Des points communs en tout cas, comme de lointains échos d’Erostrate : ce sont des gens incompétents qui s’expriment et raisonnent faux en multipliant les paralogismes — sur les chambres à gaz ou sur les femmes qui, à 90 %, raconte Zemmour, épouseraient des hommes socialement supérieurs à elles (on s’interroge sur le QI de l’energumène capable d’une telle ineptie logique). Tous gagnent leur notoriété grâce au même procédé de scandale médiatique, et se caractérisent enfin par un haut degré de narcissisme. Les gens sans talent et sans savoir font ainsi parler d’eux.

On peut choisir de relativiser en considérant le spectacle télévisuel comme une écume vite oubliée. Sans doute si le micro n’était pas tendu en continu. Ce qui demeure, c’est une manière de traiter les choses comme des questions d’opinion, et non comme des questions de vérité.

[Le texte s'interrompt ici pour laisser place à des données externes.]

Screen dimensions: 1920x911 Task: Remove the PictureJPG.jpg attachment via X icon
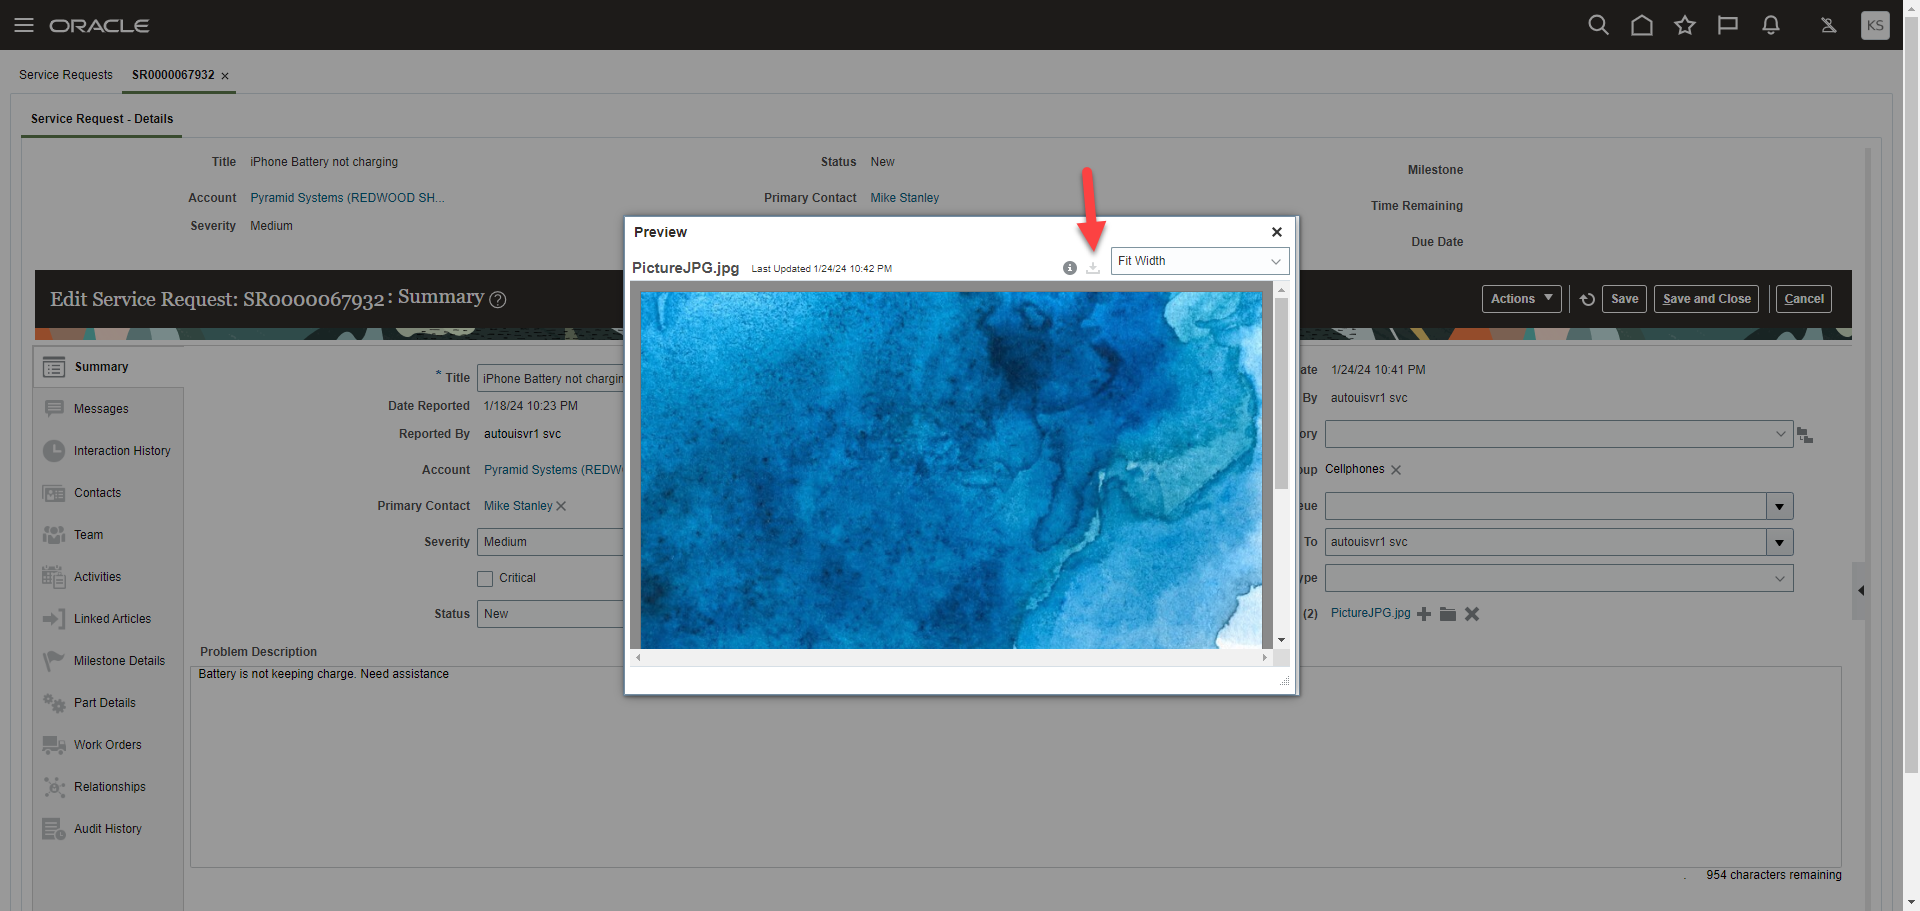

Comme un sujet de physique doit être traité par des physiciens, une question d’histoire doit l’être par des historiens. Il faut mener une guerre inlassable contre cette télévision obscurantiste et ses faussaires. Ils portent tort aux auteurs de documentaires (diffusés à une heure tardive), aux enseignants, et surtout aux jeunes générations qui sortiront de l’école en prenant les talk-shows pour une manifestation de la pensée et ses Zemmour pour des intellectuels.

Leur faire la guerre ? Où, quand, comment ? Là commencent les difficultés. Dans les salles de cours évidemment. A condition de ne pas les ouvrir aux imposteurs [3]. Sur les plateaux ? Encore faut-il être invité. Cela en vaut-il seulement la peine ? Désormais, les universitaires sont tellement sur leurs gardes qu’on leur annonce au préalable la composition des plateaux. La plupart des scientifiques déclinent systématiquement les invitations. Adoptant en somme la posture de Pierre Vidal-Naquet à l’égard des négationnistes : le refus de dialoguer, puisque leur seul objectif est de gagner le crédit de ceux qui s’afficheraient avec eux. Ainsi le mépris est-il réciproque. Jamais les médias n’ont aussi mal porté leur nom [4].

Notes

[1] Michaël Marrus, Robert Paxton, Vichy et les Juifs, Calmann-Lévy, Paris, 1981 ; André Kaspi, Les Juifs pendant l’Occupation, Seuil, Paris, 1991 ; Serge Klarsfeld, Vichy-Auschwitz, Fayard, Paris, 1983-1985. L’épisode du Conseil des ministres où le maréchal Pétain est intervenu pour aggraver la condition des juifs avait été raconté par du Henry du Moulin de Labarthète dès le lendemain de la guerre –- voir Paul Baudouin, Neuf mois au gouvernement, La Table Ronde, Paris, 1948. L’exhumation du procès verbal, en 1990, l’a confirmé en révélant les annotations manuscrites de Pétain en marge.
[2] Lire « Robert Paxton : “L’argument de Zemmour sur Vichy est vide” », Rue89, 9 octobre 2014.
[3] C’est parfois le cas, comme j’ai eu l’occasion de le constater un jour à Sciences Po Paris, où j’étais invité par des étudiants en même temps qu’un certain... Eric Zemmour (que je ne connaissais pas encore).
[4] Lire Ryszard Kapuscinski, « Les médias reflètent-ils la réalité du monde ? » et Ignacio Ramonet, « Le cinquième pouvoir », Le Monde diplomatique, respectivement août 1999 et octobre 2003.